TEXT ZUR PRÜFUNG |
○ ○ ○ ○ ○
Foto: ÖBf/N. Pühringer

"Ich hab mich verflogen, in der weiten, weiten Welt", heißt es in Joseph von Eichendorffs "Lied an die Waldvögel". Was er genau damit meint, bleibt wie so oft bei den Romantikern eine Sache der Interpretation. Rund 170 Jahre nach Entstehung des Poems beschwört der Satz eine wenig romantische Realität. Ziegenmelker, Wendehälse, Baumpieper und Konsorten drohen dem Wald abhanden zu kommen. Für die Mitglieder dieses "Waldchors" wird der Lebensraum immer kleiner. Mit 59 Arten steht fast die Hälfte aller in Österreich vorkommenden Waldvögel auf der Roten Liste. Ohne Hilfe sehen neben den genannten Arten auch Raufußkauz, Sakerfalke, Wespenbussard, verschiedene Spechtarten und der Schwarzstorch einer wenig erbaulichen Zukunft entgegen.
○ ○ ○ ○ ○
AUFGEFÜHRTE EINTRÄGE |
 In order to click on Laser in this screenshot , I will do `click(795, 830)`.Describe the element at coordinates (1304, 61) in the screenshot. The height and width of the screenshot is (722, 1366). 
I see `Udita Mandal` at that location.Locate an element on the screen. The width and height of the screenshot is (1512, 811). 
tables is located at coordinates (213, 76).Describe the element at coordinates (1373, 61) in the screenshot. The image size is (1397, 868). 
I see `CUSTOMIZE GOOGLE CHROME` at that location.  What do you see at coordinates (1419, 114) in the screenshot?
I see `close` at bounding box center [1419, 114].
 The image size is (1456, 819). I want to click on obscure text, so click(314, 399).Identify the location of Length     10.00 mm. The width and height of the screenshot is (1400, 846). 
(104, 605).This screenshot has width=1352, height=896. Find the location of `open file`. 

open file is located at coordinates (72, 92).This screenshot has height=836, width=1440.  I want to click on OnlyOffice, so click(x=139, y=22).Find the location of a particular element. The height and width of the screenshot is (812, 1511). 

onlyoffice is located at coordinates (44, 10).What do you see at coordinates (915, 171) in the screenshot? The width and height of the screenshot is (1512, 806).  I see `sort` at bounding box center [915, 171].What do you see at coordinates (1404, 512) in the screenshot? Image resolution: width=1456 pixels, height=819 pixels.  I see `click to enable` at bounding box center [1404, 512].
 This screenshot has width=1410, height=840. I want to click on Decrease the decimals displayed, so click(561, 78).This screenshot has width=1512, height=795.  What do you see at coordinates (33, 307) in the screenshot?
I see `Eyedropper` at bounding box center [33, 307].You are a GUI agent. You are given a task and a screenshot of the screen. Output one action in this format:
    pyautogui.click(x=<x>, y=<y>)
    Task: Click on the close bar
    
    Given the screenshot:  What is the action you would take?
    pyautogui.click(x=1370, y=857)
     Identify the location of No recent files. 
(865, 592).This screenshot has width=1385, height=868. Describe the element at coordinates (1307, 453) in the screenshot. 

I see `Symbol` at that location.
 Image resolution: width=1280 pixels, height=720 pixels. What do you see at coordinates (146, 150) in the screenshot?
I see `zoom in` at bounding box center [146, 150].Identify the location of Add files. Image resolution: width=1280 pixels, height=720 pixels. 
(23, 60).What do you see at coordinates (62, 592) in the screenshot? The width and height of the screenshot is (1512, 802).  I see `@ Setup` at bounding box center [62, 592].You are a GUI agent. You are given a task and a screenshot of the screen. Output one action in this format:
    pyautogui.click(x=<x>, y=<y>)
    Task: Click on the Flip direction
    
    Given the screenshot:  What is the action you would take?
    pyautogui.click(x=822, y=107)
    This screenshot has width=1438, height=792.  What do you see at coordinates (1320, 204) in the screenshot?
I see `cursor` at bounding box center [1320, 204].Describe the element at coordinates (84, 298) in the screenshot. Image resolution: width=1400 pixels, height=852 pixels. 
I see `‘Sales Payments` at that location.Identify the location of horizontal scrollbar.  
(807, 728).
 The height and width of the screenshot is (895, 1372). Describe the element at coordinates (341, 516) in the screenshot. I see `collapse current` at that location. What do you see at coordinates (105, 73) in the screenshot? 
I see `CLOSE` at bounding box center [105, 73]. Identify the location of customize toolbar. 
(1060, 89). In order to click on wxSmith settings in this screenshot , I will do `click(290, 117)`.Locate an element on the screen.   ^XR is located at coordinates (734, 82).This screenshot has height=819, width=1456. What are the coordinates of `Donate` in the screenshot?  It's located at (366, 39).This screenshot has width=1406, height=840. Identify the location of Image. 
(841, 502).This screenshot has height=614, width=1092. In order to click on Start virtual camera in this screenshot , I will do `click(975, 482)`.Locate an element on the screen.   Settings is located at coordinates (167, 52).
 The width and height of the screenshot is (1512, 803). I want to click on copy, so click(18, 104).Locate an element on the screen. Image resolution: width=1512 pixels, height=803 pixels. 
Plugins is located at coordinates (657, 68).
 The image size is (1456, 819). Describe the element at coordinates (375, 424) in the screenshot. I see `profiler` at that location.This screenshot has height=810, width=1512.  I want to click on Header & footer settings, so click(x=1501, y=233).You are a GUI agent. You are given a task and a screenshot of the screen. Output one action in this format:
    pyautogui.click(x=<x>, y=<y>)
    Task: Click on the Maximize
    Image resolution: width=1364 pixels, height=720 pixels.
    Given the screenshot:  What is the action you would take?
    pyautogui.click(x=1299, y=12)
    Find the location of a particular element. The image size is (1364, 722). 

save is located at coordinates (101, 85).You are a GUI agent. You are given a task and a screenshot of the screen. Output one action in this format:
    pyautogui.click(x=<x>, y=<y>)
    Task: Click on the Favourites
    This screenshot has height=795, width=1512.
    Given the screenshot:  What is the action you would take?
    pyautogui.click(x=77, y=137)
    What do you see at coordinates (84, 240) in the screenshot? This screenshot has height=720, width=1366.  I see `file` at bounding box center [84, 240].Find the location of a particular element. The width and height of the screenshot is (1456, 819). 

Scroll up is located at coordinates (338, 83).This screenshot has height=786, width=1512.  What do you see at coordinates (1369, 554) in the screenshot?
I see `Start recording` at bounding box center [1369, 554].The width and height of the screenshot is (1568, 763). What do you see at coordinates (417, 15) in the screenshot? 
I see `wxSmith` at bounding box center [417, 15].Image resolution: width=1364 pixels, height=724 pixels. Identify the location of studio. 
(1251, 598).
○ ○ ○ ○ ○
AUFGABE | Gib einen Abschnitt aus dem Text über die Waldvögel wortgetreu wieder. Setze bei den Worten "Foto: ÖBf/N. Pühringer" ein und höre nach den Worten "erbaulichen Zukunft entgegen." auf. Die Einträge sind eigenständiges Material und gehören nicht zum Text.

ANTWORT |
Foto: ÖBf/N. Pühringer

"Ich hab mich verflogen, in der weiten, weiten Welt", heißt es in Joseph von Eichendorffs "Lied an die Waldvögel". Was er genau damit meint, bleibt wie so oft bei den Romantikern eine Sache der Interpretation. Rund 170 Jahre nach Entstehung des Poems beschwört der Satz eine wenig romantische Realität. Ziegenmelker, Wendehälse, Baumpieper und Konsorten drohen dem Wald abhanden zu kommen. Für die Mitglieder dieses "Waldchors" wird der Lebensraum immer kleiner. Mit 59 Arten steht fast die Hälfte aller in Österreich vorkommenden Waldvögel auf der Roten Liste. Ohne Hilfe sehen neben den genannten Arten auch Raufußkauz, Sakerfalke, Wespenbussard, verschiedene Spechtarten und der Schwarzstorch einer wenig erbaulichen Zukunft entgegen.